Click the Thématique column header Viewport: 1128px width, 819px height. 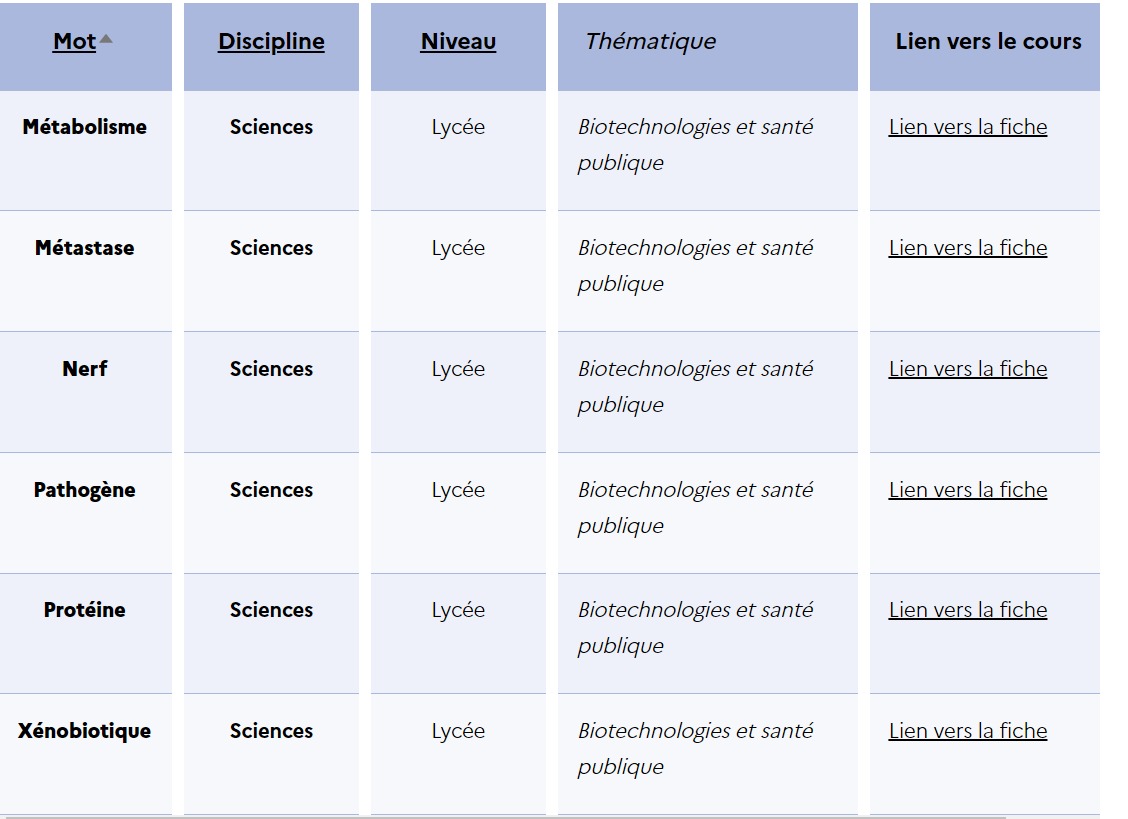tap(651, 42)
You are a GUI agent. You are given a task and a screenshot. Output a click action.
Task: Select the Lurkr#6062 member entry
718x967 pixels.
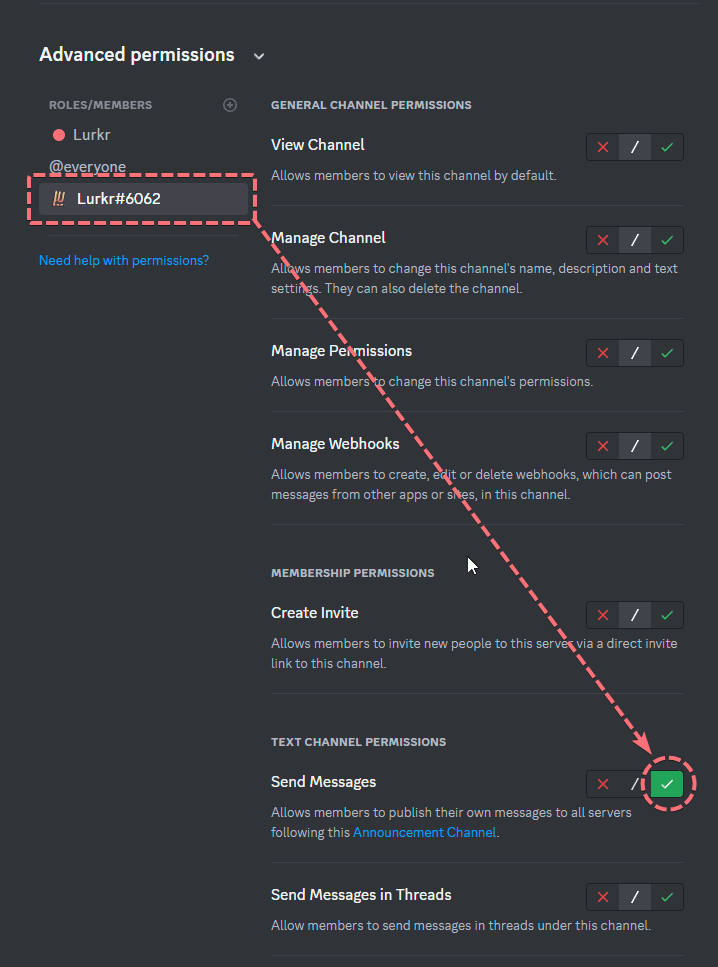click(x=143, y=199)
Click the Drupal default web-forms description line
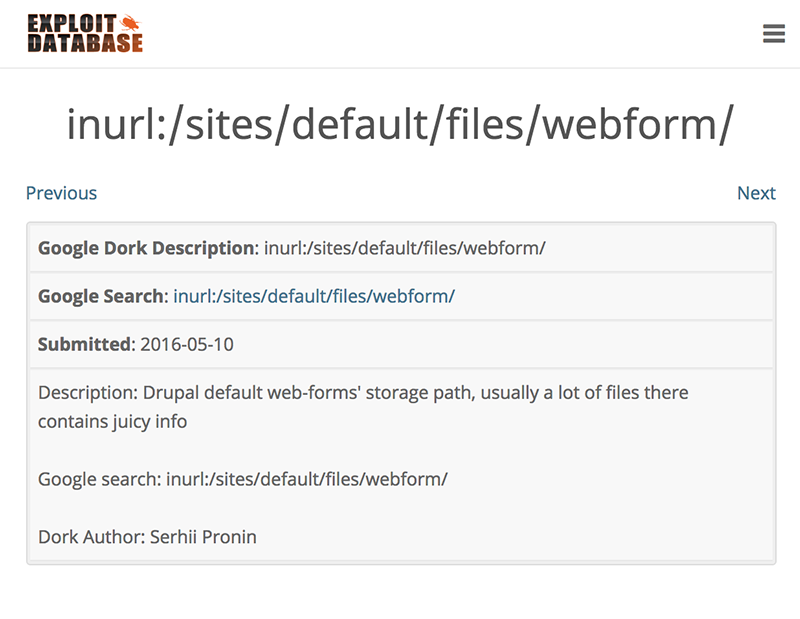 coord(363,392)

• [WHAT YOU NEED TO DO]
Change "default" to "standard" in the lines from the one containing "Click the Drupal" through the end of the records, and give only those lines, otherwise unaltered and without the pictures.

• [PROBLEM SOLUTION]
Click the Drupal standard web-forms description line
 coord(363,392)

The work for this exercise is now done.